PRESS & MEDIA

Openet Releases White Paper on New Audience Measurement Solutions

February 9, 2010 - Openet

DUBLIN, Ireland – Feb. 9, 2010:  Openet, the leading provider of Transactional Intelligence for the world’s largest and most innovative network service providers and cable operators, today released a white paper discussing how audience measurement solutions can track viewing habits across devices and boost annual operator media ad revenue by seven percent.  Entitled “Making TV Audience Measurement Count,” the paper is being presented to key cable technologists during the CableLabs® Winter Conference this week in Denver, Colo. 

“Counting TV viewers accurately is more important than ever these days.  At a time when TV viewership is becoming even more fragmented, advertisers are increasingly demanding that TV programmers and distributors account for each viewer actually reached,” said Mike Manzo, CMO of Openet.  “Moreover, advertisers are insisting on hyper-targeted advertising aimed directly at the viewers they most want to reach with ads that appeal to those specific viewers based on their viewing habits and demographics, just as the Internet has been allowing for years.”    

Existing TV Ratings Methods Aren’t Working

The criticisms of the current ratings system are many and varied.

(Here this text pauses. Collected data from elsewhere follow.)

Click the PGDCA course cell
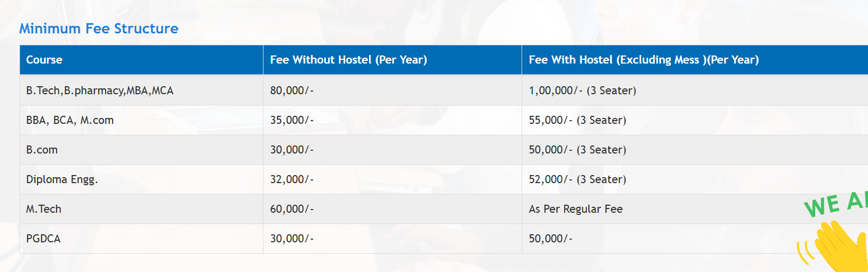 click(x=43, y=239)
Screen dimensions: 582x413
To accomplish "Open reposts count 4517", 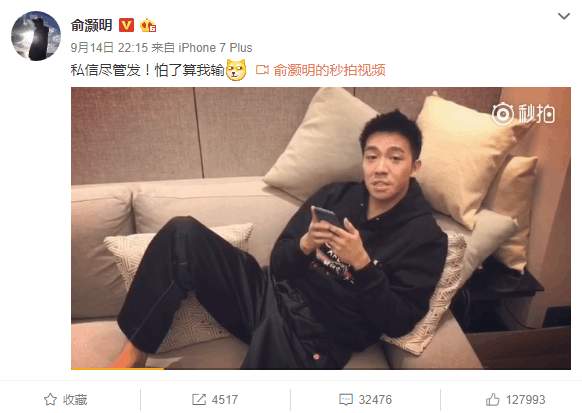I will [225, 400].
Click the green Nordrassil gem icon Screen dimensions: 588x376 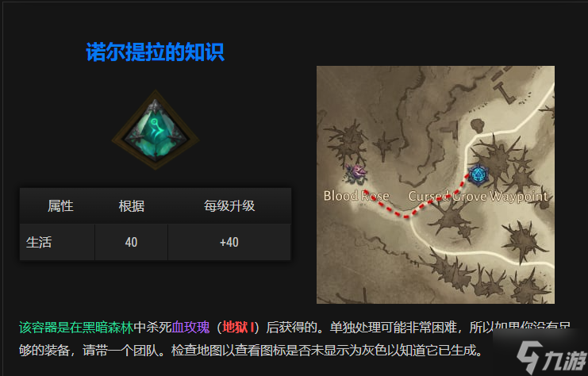click(x=156, y=130)
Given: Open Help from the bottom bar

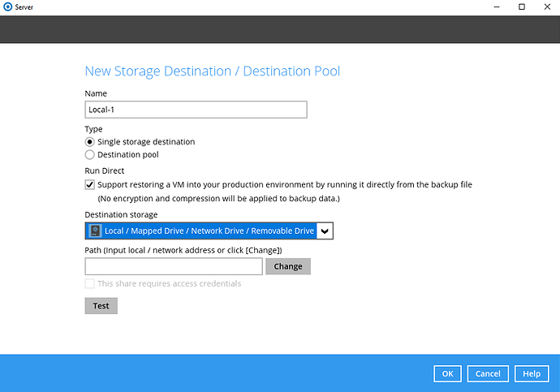Looking at the screenshot, I should point(531,373).
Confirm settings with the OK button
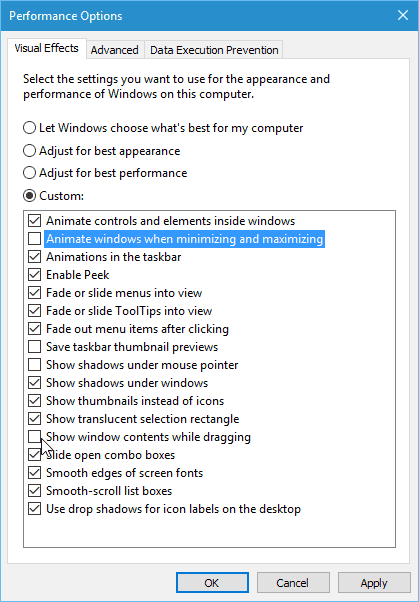The width and height of the screenshot is (419, 602). (x=212, y=583)
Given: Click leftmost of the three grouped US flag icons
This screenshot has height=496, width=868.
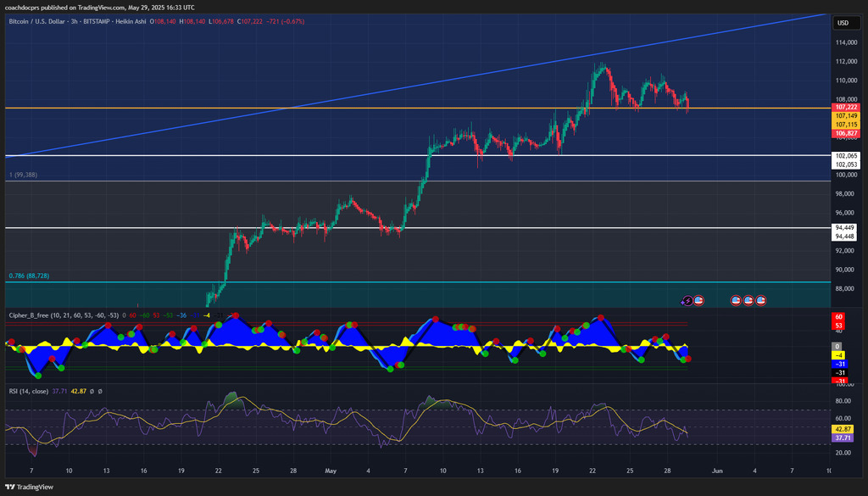Looking at the screenshot, I should [736, 300].
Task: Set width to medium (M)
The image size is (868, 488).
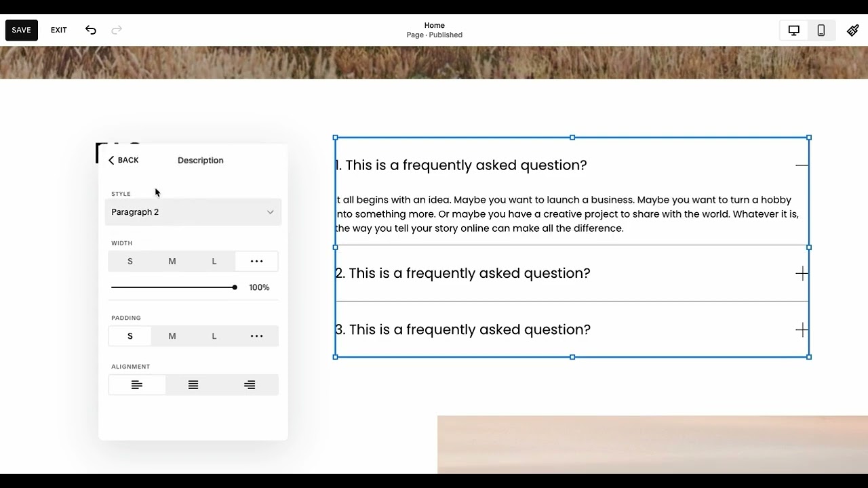Action: [x=172, y=262]
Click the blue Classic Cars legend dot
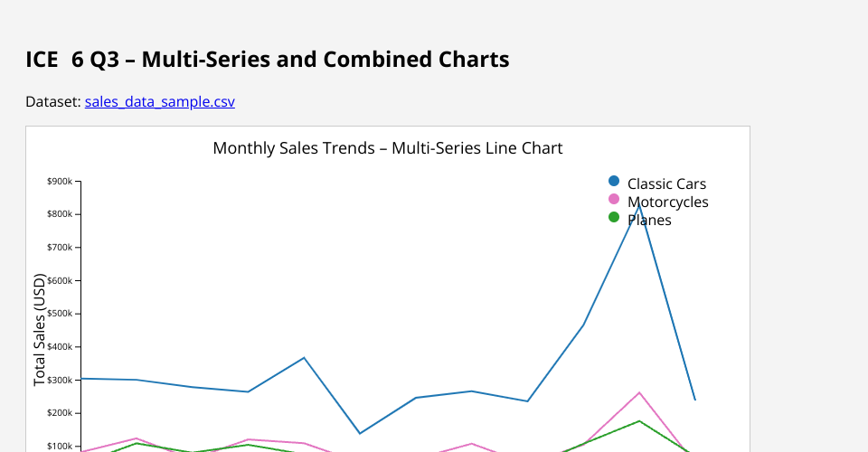 [x=614, y=182]
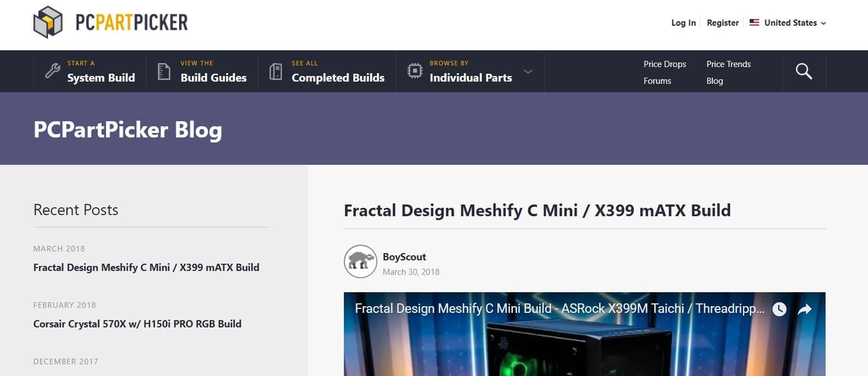Click the Share arrow icon on video
Screen dimensions: 868x376
pos(804,309)
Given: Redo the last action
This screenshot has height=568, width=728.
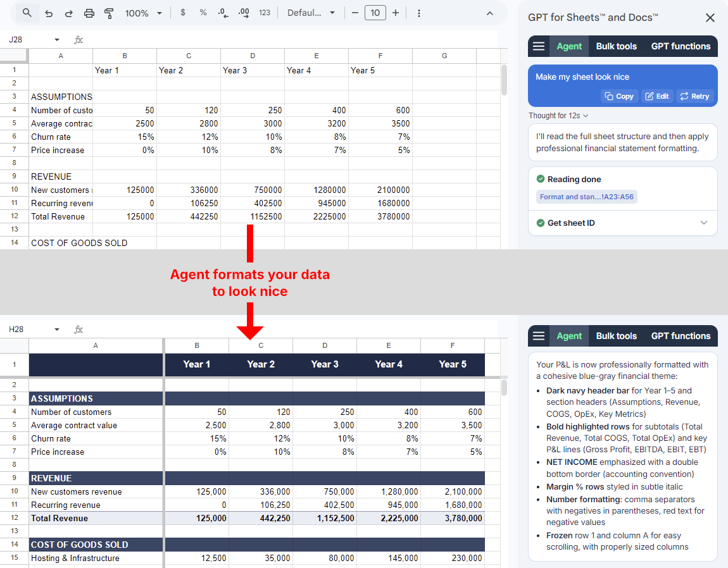Looking at the screenshot, I should 68,13.
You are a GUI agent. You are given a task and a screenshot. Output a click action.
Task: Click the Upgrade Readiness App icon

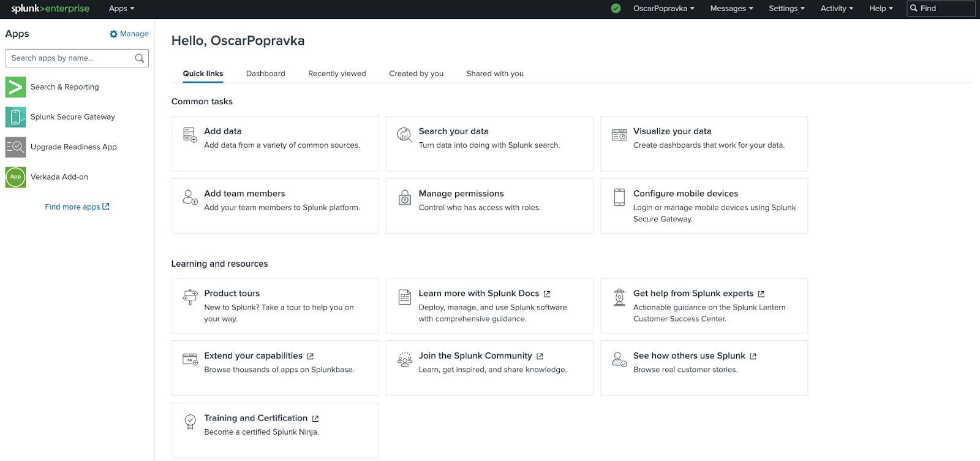click(15, 147)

In general, critics charge that polling box, people meter and personal diary methodologies are all inherently flawed, leading to serious data inaccuracies and limitations. 

Beyond these issues, current TV ratings reports offer only the most rudimentary demographic information. While the reports do break down viewers by age, they provide little other demographic insight into who is viewing what.  In particular, no data exists for multi-attribute market segments, and traditional ratings methods are not yet set up to measure multi-screen video viewing.

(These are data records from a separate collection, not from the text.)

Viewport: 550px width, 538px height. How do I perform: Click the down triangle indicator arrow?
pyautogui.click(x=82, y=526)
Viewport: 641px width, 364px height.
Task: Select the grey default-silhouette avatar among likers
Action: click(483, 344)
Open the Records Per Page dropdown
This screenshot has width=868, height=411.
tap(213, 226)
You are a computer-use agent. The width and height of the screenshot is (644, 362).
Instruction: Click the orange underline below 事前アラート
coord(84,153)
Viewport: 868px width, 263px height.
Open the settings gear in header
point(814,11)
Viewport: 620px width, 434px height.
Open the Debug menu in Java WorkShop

“Even the current methods for measuring set-top box viewing have limitations of their own. Although set-top event tuning measurement techniques offer great promise for the future, the landscape is still evolving,” said Alan Breznick, senior industry analyst, Heavy Reading.  “For one thing, set-top box and video server measurements tend to be operator-specific or even system-specific, leading to inconsistent data formats.  So pooling set-top data from several systems that are run by the same cable operator can be a tremendously complicated task, and this grows more complex across systems managed by different operators.”   Breznick, authored the white paper, which Openet sponsored.

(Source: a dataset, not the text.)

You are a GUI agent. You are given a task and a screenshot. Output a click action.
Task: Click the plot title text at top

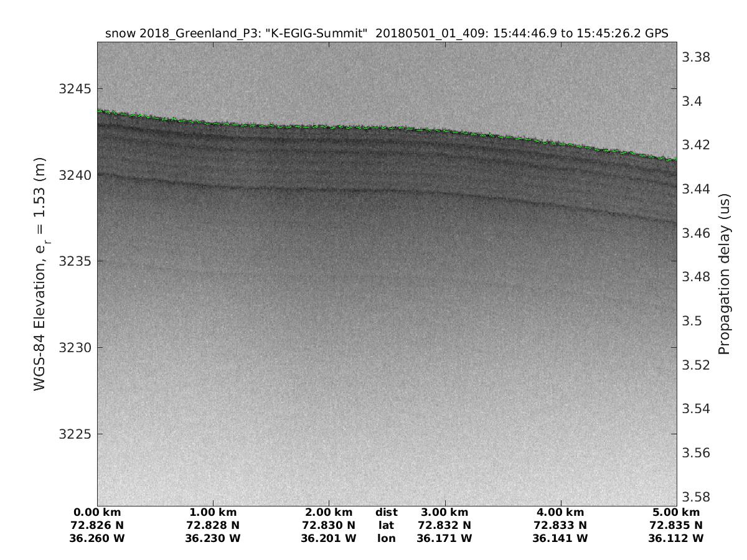point(387,34)
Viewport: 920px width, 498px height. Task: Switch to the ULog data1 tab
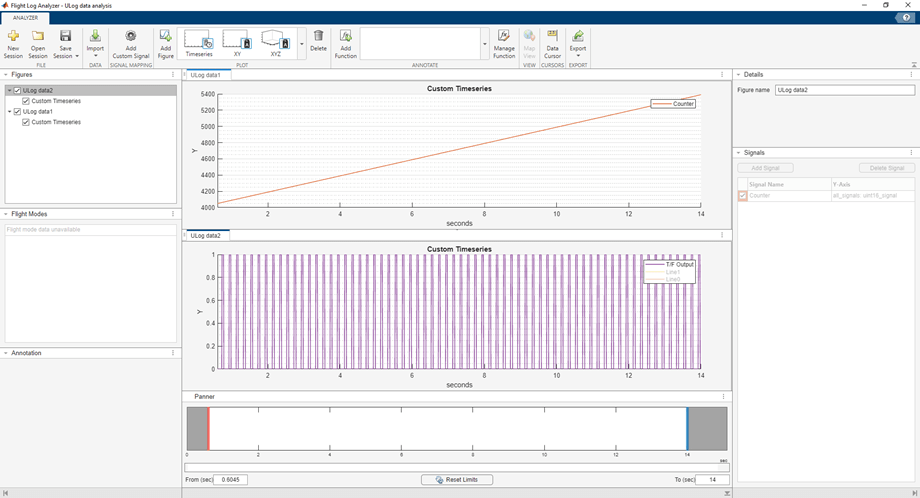(206, 75)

New Audience Measurement Technologies to Collect Complete Usage Data

Unlike conventional ratings reports, new audience measurement technologies enable network operators, programmers and advertisers to calculate and report real-time viewing metrics based on actual pay TV usage.  Instead of relying on small panels or samples of TV viewers, the new methods allow operators to collect and aggregate comprehensive usage viewing data from all viewers by leveraging digital set-top boxes in new and improved ways.

Specifically, these software technologies collect real-time, second-by-second click streams from three basic sources -- real-time viewing (linear broadcast and switched digital video, or SDV), on-demand viewing (VOD and DVRs) and interactive engagements (interactive TV programming, tru2way applications and Embedded TV Binary Interchange Format, or EBIF, features). For instance, an SDV manager can collect the linear broadcast and switched digital tuning data while an EBIF/application server gathers the critical set-top box data and a VOD server would collect all on-demand purchases.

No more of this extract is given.